Asking established NGOs to carry out online campaigns
Another approach might be asking more ‘analog’ – ie traditional offline – organizations to prove their theories of change resonate with proposed beneficiary groups through social media campaigning. Many grantmakers practise an offline version of this by requiring some representation of community in the ‘need’ or ‘environment’ sections of grant applications. Usually the applicant populates this section of a grant with statistics and some balance of quantitative and qualitative ‘guesstimation’, which we accept on faith. An application backed by a social media-driven campaign, on the other hand, would offer insight into the size, shape, interaction and potential interest in behaviour change of a proposed beneficiary community.

This second approach, while ultimately educational, may not prove realistic for some organizations that lack the time and/or ability to run a successful online-to-offline campaign. If they are not supported to learn how to run such campaigns, they may fail miserably – which brings us to a third option.

Partnerships between web-based initiatives and established NGOs
Established NGOs often bring years of experience and ‘data’ on how systemic change happens. They have connections and the ability to influence legislative change. Yet many lack the broad constituency that adds weight to their conviction. If facilitated well, linking campaign-driven communities with NGOs confronting systemic issues might lead to a process in which citizens inform and participate in winning campaigns around issues they find most important and which are linked to specific, targeted, legislative initiatives. This combination of people and policy-making might begin to build truly empowering democratic processes, ultimately challenging the disenfranchising political environments which enable so many of the world’s ills.

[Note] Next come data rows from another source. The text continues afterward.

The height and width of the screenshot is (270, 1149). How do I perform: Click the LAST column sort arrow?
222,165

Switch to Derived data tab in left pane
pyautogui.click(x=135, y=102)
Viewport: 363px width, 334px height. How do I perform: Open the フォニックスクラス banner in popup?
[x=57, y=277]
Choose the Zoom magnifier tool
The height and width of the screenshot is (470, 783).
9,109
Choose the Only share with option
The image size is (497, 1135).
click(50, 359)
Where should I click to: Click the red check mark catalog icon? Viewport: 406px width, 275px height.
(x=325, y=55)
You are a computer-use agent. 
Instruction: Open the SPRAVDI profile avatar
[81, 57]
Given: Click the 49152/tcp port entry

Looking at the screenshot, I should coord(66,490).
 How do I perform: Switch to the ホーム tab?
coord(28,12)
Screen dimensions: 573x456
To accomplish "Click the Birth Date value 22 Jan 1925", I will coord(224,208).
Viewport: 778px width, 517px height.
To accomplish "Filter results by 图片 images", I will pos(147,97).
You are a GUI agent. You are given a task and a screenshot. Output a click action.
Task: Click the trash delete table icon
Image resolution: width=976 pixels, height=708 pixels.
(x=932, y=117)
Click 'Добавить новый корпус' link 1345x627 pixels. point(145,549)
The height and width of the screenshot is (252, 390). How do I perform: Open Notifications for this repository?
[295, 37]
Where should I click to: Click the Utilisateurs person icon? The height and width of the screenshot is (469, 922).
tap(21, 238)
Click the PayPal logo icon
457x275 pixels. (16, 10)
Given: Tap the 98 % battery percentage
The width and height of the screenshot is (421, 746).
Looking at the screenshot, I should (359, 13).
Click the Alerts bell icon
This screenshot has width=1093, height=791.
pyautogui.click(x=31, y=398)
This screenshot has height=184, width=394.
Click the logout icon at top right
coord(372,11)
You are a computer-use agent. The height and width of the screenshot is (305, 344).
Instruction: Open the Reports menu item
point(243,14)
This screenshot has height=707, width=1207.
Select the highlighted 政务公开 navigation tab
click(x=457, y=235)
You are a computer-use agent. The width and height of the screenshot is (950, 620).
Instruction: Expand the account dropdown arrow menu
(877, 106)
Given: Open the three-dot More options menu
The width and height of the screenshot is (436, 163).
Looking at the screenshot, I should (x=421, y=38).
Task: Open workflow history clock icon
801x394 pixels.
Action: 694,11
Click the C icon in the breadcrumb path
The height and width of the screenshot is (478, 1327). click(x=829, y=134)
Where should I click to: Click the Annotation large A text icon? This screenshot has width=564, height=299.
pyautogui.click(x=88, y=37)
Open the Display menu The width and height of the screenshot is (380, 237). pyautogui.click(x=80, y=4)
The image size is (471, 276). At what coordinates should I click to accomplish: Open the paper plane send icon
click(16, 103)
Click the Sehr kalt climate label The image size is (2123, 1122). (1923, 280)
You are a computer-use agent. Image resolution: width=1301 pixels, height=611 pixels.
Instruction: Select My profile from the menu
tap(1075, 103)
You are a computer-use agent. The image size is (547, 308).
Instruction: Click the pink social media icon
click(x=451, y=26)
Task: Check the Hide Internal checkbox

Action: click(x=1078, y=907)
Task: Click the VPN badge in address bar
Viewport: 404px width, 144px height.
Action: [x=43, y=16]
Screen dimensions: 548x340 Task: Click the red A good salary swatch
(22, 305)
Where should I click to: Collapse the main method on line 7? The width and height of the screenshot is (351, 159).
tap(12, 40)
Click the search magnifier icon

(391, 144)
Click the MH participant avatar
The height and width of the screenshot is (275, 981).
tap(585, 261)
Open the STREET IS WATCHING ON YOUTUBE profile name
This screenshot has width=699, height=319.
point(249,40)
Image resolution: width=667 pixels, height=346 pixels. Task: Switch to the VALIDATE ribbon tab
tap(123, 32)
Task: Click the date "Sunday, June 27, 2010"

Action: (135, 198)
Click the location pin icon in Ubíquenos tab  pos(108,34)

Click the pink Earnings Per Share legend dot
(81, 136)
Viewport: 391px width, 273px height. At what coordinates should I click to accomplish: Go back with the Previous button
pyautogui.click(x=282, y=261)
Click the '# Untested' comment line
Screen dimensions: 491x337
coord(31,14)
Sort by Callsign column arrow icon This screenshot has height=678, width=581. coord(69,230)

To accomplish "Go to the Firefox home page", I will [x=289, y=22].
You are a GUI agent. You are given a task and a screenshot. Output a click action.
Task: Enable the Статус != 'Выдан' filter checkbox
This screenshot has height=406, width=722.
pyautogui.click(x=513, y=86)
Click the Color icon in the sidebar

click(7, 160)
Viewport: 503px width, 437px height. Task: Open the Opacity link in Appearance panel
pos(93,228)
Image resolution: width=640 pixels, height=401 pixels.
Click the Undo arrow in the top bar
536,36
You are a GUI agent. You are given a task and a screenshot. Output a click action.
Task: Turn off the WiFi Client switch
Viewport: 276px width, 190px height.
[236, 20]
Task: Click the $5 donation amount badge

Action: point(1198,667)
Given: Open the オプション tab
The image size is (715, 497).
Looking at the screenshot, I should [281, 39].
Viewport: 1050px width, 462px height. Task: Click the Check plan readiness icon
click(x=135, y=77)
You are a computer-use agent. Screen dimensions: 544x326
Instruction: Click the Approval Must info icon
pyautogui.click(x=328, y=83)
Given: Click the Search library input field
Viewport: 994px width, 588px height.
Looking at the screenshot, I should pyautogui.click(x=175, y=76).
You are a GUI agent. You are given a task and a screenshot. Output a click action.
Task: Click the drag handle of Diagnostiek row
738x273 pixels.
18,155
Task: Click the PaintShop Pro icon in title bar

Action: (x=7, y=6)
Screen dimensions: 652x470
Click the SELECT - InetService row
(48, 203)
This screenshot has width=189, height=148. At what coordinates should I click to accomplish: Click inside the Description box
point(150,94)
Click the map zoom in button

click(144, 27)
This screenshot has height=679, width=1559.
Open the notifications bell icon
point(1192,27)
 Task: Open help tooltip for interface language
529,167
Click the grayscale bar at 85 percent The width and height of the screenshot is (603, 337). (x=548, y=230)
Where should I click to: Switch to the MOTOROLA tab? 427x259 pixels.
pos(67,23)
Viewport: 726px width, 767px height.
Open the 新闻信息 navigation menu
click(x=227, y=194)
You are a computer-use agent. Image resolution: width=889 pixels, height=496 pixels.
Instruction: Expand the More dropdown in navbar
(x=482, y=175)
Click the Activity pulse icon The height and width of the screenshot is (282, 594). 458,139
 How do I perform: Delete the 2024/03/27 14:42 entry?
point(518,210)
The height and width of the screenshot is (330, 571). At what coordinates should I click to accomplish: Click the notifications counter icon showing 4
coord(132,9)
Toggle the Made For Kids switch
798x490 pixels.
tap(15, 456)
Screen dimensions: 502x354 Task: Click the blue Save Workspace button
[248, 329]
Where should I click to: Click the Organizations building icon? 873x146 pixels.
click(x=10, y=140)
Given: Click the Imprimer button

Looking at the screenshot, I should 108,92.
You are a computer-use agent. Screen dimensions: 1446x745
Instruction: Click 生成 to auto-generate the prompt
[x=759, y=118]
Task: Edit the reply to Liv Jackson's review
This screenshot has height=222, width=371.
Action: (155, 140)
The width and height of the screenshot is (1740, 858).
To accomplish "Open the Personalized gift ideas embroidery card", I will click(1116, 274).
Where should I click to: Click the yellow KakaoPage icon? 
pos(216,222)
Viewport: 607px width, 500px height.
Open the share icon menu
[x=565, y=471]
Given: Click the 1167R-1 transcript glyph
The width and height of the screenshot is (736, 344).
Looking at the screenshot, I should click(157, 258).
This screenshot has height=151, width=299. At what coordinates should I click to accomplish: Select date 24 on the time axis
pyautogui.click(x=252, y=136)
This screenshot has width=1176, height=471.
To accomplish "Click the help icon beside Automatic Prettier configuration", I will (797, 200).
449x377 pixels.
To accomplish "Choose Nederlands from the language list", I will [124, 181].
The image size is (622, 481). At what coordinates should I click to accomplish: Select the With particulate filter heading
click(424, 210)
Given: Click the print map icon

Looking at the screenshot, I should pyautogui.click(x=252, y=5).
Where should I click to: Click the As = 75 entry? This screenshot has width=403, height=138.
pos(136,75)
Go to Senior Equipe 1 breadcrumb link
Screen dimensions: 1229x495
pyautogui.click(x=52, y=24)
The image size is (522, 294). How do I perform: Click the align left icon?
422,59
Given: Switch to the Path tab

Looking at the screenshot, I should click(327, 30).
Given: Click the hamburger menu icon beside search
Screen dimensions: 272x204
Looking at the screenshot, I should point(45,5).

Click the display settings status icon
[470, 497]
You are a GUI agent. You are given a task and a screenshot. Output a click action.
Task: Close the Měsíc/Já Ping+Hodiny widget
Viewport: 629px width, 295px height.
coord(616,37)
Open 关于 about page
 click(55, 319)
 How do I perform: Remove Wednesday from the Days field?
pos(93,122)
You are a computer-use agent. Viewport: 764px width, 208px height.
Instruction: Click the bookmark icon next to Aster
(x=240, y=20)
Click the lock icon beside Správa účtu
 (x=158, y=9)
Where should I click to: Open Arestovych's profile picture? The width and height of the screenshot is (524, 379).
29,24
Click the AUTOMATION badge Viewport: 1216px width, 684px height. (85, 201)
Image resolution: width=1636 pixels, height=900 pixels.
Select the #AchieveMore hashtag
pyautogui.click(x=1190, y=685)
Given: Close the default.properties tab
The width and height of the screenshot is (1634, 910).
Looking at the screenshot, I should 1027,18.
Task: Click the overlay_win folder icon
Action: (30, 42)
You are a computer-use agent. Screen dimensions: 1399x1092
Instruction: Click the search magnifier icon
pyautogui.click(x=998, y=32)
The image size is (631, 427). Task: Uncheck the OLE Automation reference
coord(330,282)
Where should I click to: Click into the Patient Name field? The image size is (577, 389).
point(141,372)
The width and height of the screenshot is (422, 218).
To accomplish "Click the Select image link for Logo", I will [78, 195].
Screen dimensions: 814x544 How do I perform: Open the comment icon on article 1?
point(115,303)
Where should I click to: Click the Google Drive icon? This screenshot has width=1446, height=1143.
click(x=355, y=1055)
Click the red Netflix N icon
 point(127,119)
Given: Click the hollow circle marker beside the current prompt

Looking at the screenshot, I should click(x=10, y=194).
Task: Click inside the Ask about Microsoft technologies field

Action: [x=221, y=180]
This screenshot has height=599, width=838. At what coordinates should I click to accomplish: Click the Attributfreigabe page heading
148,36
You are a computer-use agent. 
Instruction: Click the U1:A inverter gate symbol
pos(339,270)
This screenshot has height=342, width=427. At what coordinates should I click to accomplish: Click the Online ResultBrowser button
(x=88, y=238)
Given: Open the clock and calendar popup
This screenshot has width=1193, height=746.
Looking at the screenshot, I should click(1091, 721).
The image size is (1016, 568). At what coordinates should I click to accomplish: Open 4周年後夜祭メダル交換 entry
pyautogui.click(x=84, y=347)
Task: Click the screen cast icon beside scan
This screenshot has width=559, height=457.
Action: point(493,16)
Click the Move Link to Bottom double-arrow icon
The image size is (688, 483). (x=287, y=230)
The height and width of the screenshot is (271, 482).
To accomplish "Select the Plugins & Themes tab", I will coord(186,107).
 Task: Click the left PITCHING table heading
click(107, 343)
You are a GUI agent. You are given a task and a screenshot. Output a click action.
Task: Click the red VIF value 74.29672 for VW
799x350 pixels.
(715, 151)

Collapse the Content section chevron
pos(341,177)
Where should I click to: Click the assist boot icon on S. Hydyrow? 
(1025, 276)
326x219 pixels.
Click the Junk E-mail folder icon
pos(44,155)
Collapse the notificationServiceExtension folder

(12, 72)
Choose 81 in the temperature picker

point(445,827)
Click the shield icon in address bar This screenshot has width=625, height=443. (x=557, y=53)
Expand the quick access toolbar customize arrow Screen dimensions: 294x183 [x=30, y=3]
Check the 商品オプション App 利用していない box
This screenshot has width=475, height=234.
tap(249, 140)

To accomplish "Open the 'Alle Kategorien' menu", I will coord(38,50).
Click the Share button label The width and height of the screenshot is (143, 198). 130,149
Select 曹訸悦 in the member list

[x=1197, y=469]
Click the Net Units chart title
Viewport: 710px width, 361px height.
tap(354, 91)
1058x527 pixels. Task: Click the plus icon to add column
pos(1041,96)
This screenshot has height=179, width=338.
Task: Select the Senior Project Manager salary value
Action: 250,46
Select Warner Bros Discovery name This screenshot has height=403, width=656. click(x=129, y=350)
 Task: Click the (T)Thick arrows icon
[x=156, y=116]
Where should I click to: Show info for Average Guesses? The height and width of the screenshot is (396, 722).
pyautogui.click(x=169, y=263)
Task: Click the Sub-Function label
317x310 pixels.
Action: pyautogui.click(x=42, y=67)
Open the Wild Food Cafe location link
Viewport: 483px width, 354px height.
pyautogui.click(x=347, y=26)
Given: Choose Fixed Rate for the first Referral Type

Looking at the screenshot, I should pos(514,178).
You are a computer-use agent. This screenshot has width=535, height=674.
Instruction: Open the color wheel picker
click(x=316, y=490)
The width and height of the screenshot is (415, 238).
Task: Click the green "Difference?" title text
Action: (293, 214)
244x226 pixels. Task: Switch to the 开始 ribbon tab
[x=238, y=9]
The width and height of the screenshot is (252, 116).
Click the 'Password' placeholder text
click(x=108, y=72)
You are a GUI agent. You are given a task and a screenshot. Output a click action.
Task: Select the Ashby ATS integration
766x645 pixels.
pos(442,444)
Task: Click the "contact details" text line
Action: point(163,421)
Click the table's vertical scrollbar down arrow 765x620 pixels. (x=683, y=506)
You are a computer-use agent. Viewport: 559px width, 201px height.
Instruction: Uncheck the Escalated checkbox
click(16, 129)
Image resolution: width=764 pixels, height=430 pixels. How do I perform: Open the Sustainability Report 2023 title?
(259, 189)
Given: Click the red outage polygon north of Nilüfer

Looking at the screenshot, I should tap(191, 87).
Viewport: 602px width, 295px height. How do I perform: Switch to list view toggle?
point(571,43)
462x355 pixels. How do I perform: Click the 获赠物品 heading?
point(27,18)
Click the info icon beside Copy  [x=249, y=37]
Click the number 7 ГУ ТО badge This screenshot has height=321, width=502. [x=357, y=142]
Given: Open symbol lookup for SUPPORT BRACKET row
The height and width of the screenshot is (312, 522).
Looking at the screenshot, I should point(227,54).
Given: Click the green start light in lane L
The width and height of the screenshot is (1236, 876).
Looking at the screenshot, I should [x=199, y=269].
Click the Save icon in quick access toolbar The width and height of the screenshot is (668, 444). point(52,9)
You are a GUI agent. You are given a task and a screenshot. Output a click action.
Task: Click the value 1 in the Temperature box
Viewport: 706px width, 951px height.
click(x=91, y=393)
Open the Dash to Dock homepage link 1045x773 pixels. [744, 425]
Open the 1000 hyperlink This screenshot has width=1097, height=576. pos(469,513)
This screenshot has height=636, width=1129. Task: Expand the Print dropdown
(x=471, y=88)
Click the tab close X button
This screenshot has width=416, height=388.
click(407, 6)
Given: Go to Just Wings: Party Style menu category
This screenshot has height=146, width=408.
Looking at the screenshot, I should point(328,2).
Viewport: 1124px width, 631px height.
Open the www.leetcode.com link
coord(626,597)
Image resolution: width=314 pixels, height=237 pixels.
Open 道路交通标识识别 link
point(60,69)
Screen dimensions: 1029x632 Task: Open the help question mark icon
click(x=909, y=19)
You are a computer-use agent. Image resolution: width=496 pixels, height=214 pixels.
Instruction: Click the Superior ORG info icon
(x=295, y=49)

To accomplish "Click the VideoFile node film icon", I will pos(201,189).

Regardless of if or how you engage in linking social media to social change, from the more institutionally focused RoPot to the more decentralized-by-nature ‘Occupy’ movement, it is clear that network-based initiatives are establishing a track record of motivating communities around solving the issues they find most relevant; they are enabling real change.

These groups may remain a bit of a chimera to traditional investment models but as long as there are social media, they will keep forming, challenging our models of social change and the role of established civil society. It would be a shame not to explore bringing the two together and getting the best out of both worlds.